Dramatic stories in cell biology often have sequels—"Duel of the Alzheimer's Proteins, Part XV"—and indeed this work is a nail-biting sequel to George Bloom's hypothesis that interaction between amyloid-beta peptides and the protein tau drives adult neurons into the forbidden pathway of "cell cycle re-entry" (CCR). The long-term result is Alzheimer's disease (AD). Bloom and colleagues at the University of Virginia (UVA) now say that they have found the critical balance point between tau and a master cellular regulator that amyloid-beta oligomers disrupt.

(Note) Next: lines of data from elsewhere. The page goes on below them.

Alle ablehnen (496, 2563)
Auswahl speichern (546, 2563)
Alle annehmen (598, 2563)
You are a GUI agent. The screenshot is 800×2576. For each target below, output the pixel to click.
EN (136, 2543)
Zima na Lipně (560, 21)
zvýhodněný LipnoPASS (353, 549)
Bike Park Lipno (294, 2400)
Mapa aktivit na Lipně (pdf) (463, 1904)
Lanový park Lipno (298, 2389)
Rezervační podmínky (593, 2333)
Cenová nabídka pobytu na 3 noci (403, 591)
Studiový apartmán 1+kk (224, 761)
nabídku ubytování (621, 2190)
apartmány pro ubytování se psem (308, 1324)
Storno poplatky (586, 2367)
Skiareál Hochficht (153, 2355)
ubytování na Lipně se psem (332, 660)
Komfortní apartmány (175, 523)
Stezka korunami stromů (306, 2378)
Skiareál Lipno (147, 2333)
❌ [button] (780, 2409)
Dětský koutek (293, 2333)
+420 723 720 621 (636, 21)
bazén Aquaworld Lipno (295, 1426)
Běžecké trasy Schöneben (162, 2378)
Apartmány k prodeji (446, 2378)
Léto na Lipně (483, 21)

As reported at last year's ASCB Annual Meeting, Bloom says that most normal adult neurons are supposed to be permanently postmitotic; that is, they have finished dividing and are locked out of the cell cycle. Yet in Alzheimer's, neurons frequently re-enter the cell cycle, fail to complete mitosis, and ultimately die. In late stage AD, up to 30 percent of the neurons in the frontal lobes of the brain are dead, surrounded by large amyloid plaques and tau-associated neurofibrillary tangles.
Much of the debate in AD research has been about which protein—amyloid-beta or tau— is the symptom and which the cause, but Bloom and his UVA colleagues have moved in a different direction. They see AD as a problem of the cell cycle, with both amyloid-beta and tau required for the interaction that pushes neurons into destructive CCR. "The massive neuron death that occurs in AD therefore appears to be caused by the raw ingredients of plaques and tangles working in concert with each other, rather than by the plaques and tangles themselves," Bloom explains.
Last spring, the UVA researchers described in greater detail how amyloid-beta activates multiple enyzmes called protein kinases to add phosphates to specific sites on tau, setting neurons on the pathway to CCR. Now in this new molecular "sequel," Andrés Norambuena, Lloyd McMahon, and others in the Bloom lab implicate a novel group of proteins— Rac1, Gαs (Gs alpha), and NCAM—and two protein kinases complexes— mTORC1 and mTORC2—as required participants to set off CCR.
Their identification reveals a how a fundamental balance is upset, placing neurons on the road to AD. "The mTOR complexes are master regulators of cellular proliferation, growth, and metabolism," Bloom explains. "Most importantly, our results indicate that tau normally inhibits mTOR from promoting neuronal cell replication, but that this inhibition is reversed by an amyloid beta oligomer-induced, mTOR-dependent mechanism that modifies tau. In other words, tau and mTOR regulate each other."
This delicate balance is compromised by amyloid-beta oligomers in a way that allows neurons that should never replicate to re-enter the cell cycle. They fail to divide and eventually die instead. "Some of the earliest events in AD pathogenesis are therefore caused by amyloid-beta oligomers altering a fundamental neuronal signaling axis centered around tau and mTOR," Bloom proposes. He believes that the proteins identified in this signaling axis are potential biomarkers and therapeutic targets for very early stages of AD, leaving the door open for an even more exciting sequel down the road.
The Bloom lab's work on CCR has been generously supported by the Owens Family Foundation, the Alzheimer's Association (grant 4079) and NIH/NIGMS training grant T32 GM008136.